提示文:
=-=-=
ファイナンシャルスタンダードが運営する金融・投資信託・相続・不動産など
「資産運用」にまつわる最新情報・ノウハウ満載のコラムメディアサイト

ファイナンシャルスタンダードが運営する
「資産運用」にまつわる最新情報・ノウハウ満載のコラムメディアサイト

深野康彦氏に聞いた「介護保険制度改正のポイント」

2015/05/03

「資産運用」にご興味がある方は
お気軽にお問い合わせください

2014年6月25日、「地域における医療及び介護の総合的な確保を推進するための関係法律の整備等に関する法律」、通称「医療介護総合確保推進法」が公布されました。
総合確保推進法と呼ばれるように、さまざまな法改正が行われ順次施行されることになりますが、介護保険関連で2015年度の主な改正項目を中心に見ていきましょう。
=-=-=
提供データ:
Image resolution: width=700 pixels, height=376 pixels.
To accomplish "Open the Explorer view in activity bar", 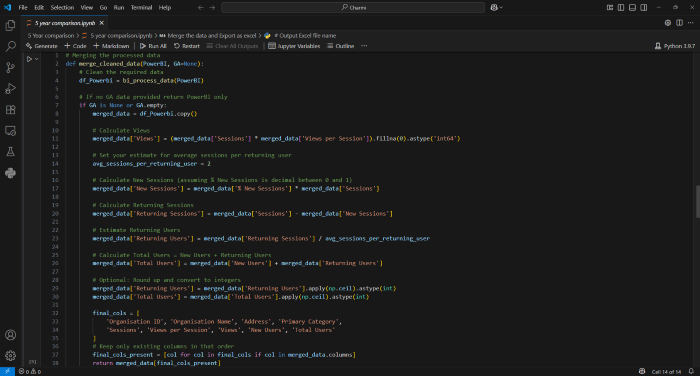I will [10, 25].
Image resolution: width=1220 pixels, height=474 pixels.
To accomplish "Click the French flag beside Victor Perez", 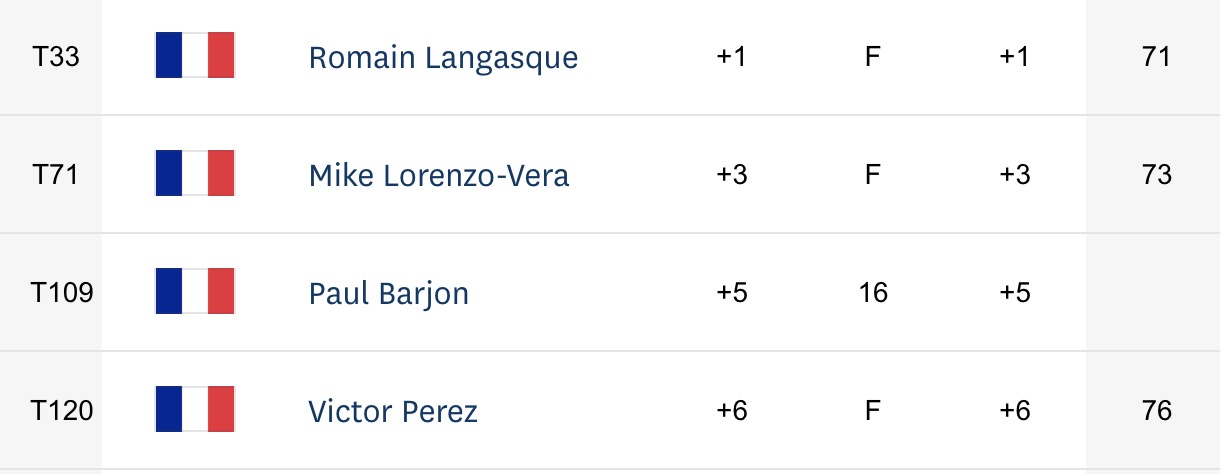I will tap(195, 409).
=-=-=
問題 1: 提示文では、「医療介護総合確保推進法」が「総合確保推進法」と呼ばれることから、この法律がどのような性格のものだと述べているか。一〜三文で説明せよ。
問題 2: 提示文の最後の文に続けて、その続きを書き足してください。

結果 1: 「総合確保推進法」という呼び名が示すように、この法律ではさまざまな法改正がまとめて行われています。それらは一度にではなく、順次施行されることになっています。

結果 2:
2015年4月から、介護保険における第1号被保険者(65歳以上)の介護保険料の計算の仕組み(段階分け)が6段階から9段階に広げられています。
所得水準に応じたきめ細やかな保険料設定を行うために、低所得者の保険料を軽減するとともに高所得者の負担を増やしているのが特徴です。2017年4月の消費税引き上げ時には、低所得者の負担はさらに軽減される予定となっています。
介護保険料の計算の仕組みの改正を背景としたわけではありませんが、2015年4月からは、第1号被保険者の介護保険料は全国平均で月額580円の増額となっています。
また、同月から特別養護老人ホーム等へ入所できる条件が、原則として要介護3〜5と重度認定された人に限られることになりました。ただし、要介護1〜2であっても「やむを得ない事情により、特別養護老人ホーム以外での生活が著しく困難であると認められる場合には、市町村の関与のもと特例的に入所を認める」という規定が追加されています。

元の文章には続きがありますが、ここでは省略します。